* TASK *
Set out the lines of the items below, from the line with "400x503 pixels. How" through the line with "Action: 1881,97", as a numbered list, omitting any blank lines.

== == ==

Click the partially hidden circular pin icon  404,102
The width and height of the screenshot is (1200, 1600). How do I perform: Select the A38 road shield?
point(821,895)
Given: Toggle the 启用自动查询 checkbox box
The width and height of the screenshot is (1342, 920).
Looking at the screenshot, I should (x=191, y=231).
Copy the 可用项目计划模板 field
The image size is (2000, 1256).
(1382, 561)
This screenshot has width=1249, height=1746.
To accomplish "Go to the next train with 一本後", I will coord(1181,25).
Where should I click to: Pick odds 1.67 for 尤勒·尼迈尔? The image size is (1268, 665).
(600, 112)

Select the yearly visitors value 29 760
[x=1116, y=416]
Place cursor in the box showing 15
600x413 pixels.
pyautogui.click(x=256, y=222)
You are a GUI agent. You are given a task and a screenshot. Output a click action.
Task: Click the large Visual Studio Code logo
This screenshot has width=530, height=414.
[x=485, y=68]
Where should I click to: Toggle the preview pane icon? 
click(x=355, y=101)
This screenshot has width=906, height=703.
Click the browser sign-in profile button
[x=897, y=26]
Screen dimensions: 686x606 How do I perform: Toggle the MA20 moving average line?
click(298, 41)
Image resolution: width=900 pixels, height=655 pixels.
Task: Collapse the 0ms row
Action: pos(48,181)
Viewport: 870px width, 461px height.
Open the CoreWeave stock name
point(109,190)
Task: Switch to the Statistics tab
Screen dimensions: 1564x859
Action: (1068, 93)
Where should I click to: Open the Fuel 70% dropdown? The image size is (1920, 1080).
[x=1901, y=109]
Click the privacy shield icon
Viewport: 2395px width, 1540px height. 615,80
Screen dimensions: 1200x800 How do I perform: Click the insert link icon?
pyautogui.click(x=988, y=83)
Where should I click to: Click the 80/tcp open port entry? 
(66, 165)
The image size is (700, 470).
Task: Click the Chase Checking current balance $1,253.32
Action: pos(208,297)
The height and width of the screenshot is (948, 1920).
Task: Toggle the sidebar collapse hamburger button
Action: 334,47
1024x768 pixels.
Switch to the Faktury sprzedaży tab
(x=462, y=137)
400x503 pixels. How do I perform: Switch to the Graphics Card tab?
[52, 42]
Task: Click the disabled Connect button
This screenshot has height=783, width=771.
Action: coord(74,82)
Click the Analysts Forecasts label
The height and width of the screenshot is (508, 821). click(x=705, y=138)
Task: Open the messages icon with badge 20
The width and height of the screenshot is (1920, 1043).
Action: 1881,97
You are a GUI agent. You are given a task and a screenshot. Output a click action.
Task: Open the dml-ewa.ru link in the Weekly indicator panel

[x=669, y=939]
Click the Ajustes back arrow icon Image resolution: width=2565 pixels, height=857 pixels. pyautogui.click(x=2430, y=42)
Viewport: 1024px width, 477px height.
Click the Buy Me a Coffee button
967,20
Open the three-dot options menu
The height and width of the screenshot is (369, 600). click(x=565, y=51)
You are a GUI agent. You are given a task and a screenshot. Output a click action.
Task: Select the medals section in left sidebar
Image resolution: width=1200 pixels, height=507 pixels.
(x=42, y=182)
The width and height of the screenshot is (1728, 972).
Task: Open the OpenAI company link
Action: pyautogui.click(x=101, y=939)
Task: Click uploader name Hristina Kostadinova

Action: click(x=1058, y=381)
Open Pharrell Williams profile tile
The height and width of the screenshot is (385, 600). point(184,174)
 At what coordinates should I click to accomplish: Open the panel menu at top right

== == ==

* THE RESPONSE *
1. 400x503 pixels. How do I perform: Switch to the Graphics Card tab?
2. [52, 42]
3. Task: Click the disabled Connect button
4. This screenshot has height=783, width=771.
5. Action: coord(74,82)
6. Click the Analysts Forecasts label
7. The height and width of the screenshot is (508, 821). click(x=705, y=138)
8. Task: Open the messages icon with badge 20
9. The width and height of the screenshot is (1920, 1043).
10. Action: 1881,97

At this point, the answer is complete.